Ничто не может быть более пугающим, чем делить убежище с людьми, одержимыми только одной мыслью — о собственном спасении, и готовыми убить, продать или предать своих бывших коллег при малейшем шансе на спасение. Никому больше нельзя было доверять. Временные коалиции формировались для сиюминутной выгоды, и вчерашние союзники получали удар в спину, как только новый временный вожак приходил к власти и обещал что-то повыгоднее. Не думаю, что за всю историю рейха гестапо было так занято расстрелами, как в те кровавые мартовские дни.

Самым страшным было то, что происходила эта грызня за власть не только в РСХА, но и на самой верхушке. Каждый вёл собственную игру: Гиммлер отправился на фронт под предлогом того, чтобы ободрить своих солдат, в то время как истинной причиной была его надежда на заключение договора с западными державами против Советов. Шеф гестапо, Мюллер, вовремя смекнув, что союз Борманна-Кальтенбруннера был куда более выгодным, чем союз Гиммлера-Шелленберга, когда рейхсфюрер впал в немилость фюрера, быстро сменил сторону и чуть ли не клялся в верности новым хозяевам.

Рейхсмаршал Геринг следил за своим бывшим идолом, Гитлером, вместе с которым они начали строить новый тысячелетний рейх менее двадцати лет назад, глазами гиены, только и ждущей, чтобы всадить зубы в глотку полумёртвого волка. Только министр пропаганды Гёббельс, верный своему фюреру до конца, следовал за ним маленькой хромающей тенью, всё ещё надеясь на чудо, в то время как вся верхушка рейха уже втайне паковала чемоданы, набивала карманы поддельными деньгами, прятала цианид в кольцах и посылала всё ещё верных адъютантов найти похожих на них евреев, эвакуированных из ближайших лагерей, чтобы позже одеть их в свою форму и похоронить полусожжённый труп вместе со своим старым паспортом.

Эрнст, к счастью вернувшийся из Швейцарии невредимым, рассказывал мне обо всём этом каждый раз, как приходил назад в РСХА из бункера фюрера. Сам фюрер, ещё больше ссутулившийся и будто бы уменьшившийся в размере в своём подземелье, по сравнению с тем, какой внушительной фигурой он был в дни своей славы, прятал трясущуюся руку за спиной и заглядывал своему земляку в глаза, надеясь, что тот сможет ещё что-то сделать для него, для его гибнущего в агонии рейха… Но австриец только отводил глаза и повторял лишенным эмоций тоном: «Я жду ваших дальнейших приказов, мой фюрер».

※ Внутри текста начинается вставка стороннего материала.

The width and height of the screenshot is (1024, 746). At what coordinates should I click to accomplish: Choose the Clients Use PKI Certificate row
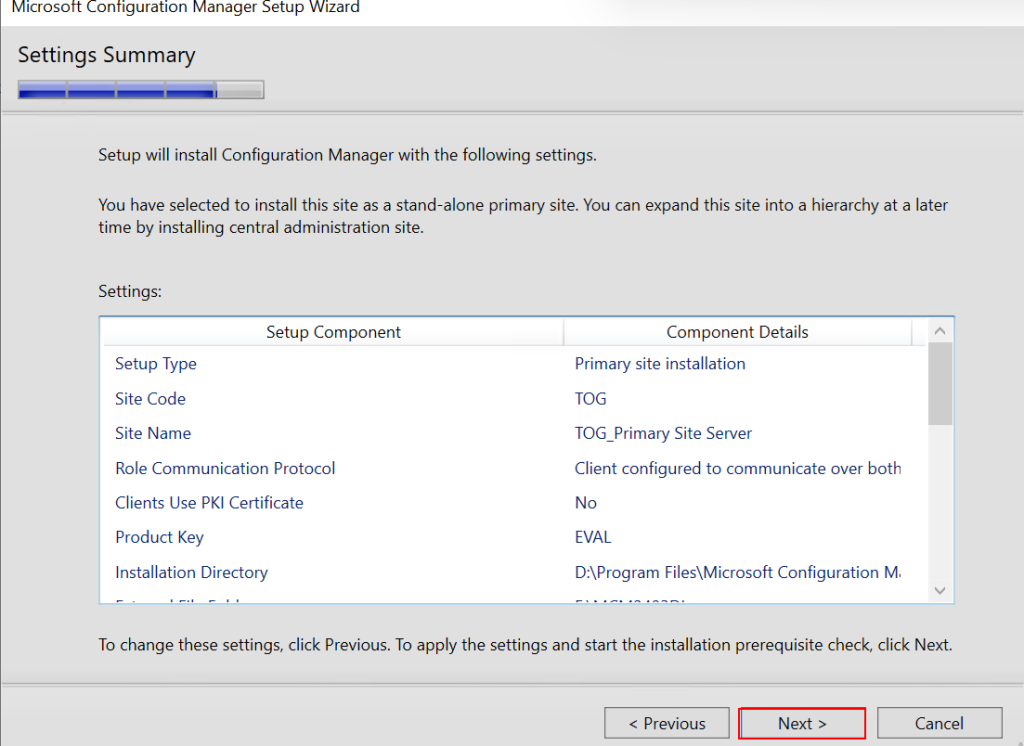pos(209,503)
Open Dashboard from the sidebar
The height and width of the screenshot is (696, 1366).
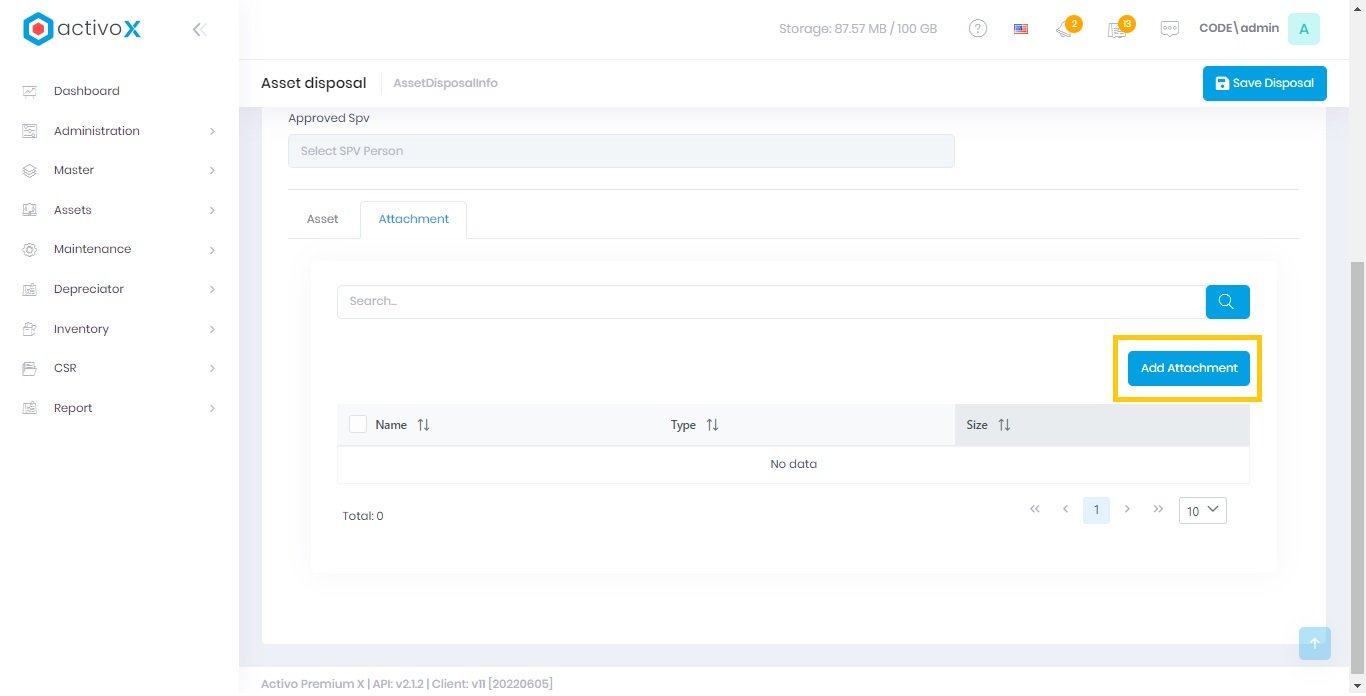tap(86, 91)
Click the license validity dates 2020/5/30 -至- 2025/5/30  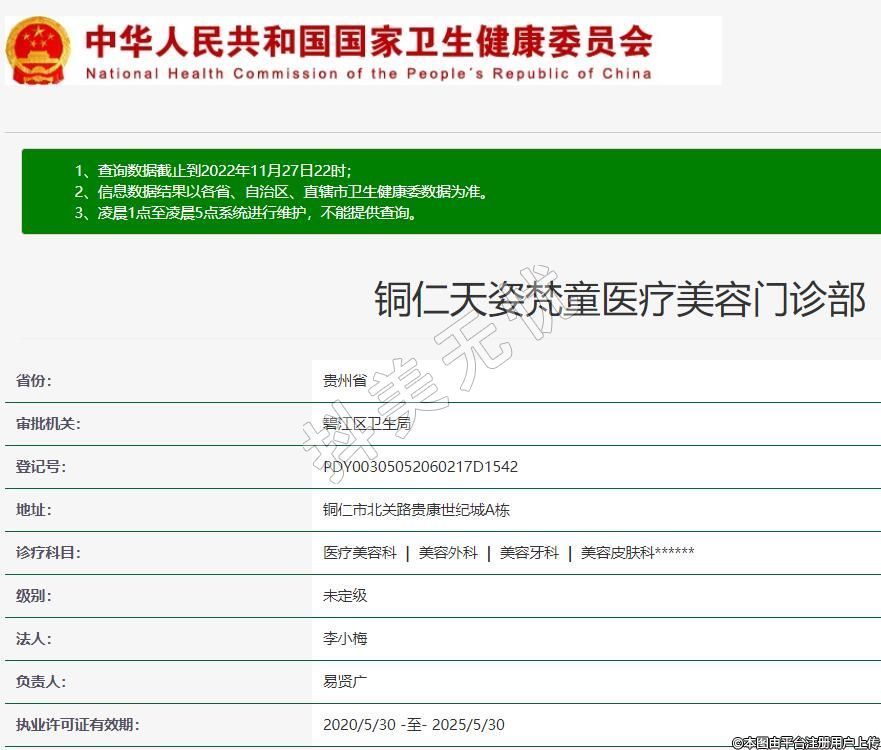tap(413, 725)
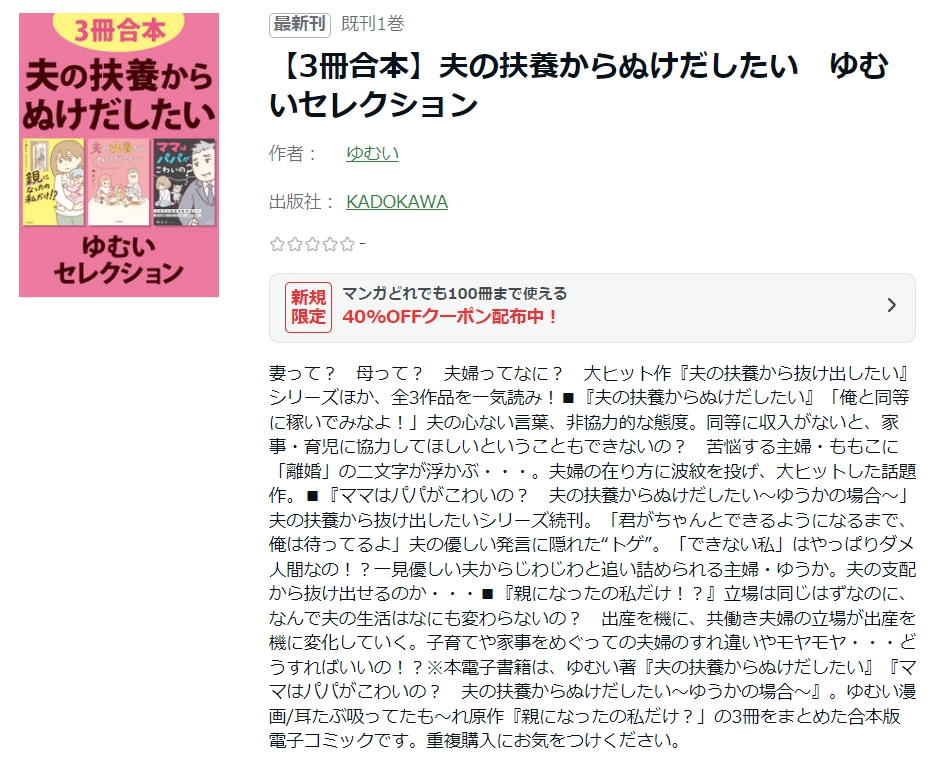Screen dimensions: 944x764
Task: Click the book title heading 【3冊合本】
Action: (578, 85)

— Это так забавно, — тихо говорил Эрнст и зажигал очередную сигарету. — Когда я только прибыл в Берлин, чтобы занять этот пост, всё, что мне говорили, было: «Кальтенбруннер, сиди и ничего не делай. Перебирай свои бумажки, а политику оставь нам». А теперь все они смотрят на меня, будто я какой-то пророк с неба спустившийся, который возьмёт и спасёт их всех каким-то чудом от ада. Только вот уже поздно. Когда я всё ещё мог что-то для них сделать, меня никто не слушал. А теперь всё кончено, для всех нас. Теперь все ко дну пойдём, до одного. Конец игре.

Берлин, апрель 1945

Я вышла из здания РСХА, чтобы немного подышать свежим воздухом. Раньше я так любила весну, но сейчас ничего весеннего в воздухе не чувствовалось. Даже трава боялась показаться из-под земли, а солнце постоянно скрывалось за завесой дыма, поднимавшегося от горящих зданий.

Мой малыш потянулся внутри, и я обняла живот руками, переплетя под ним пальцы. «И это мир, в который я приношу своего ребёнка», невольно подумала я, удаляясь всё дальше и дальше от Принц-Альбрехтштрассе. Небольшой отряд Гитлерюгенд — совсем ещё мальчишки не старше тринадцати-четырнадцати лет, в болтающихся на них, огромных не по размеру униформах, — промаршировали по другой стороне улицы, громко распевая что-то патриотическое своими ещё по-детски высокими голосами. Интересно, их хоть научили стрелять из этих ружей?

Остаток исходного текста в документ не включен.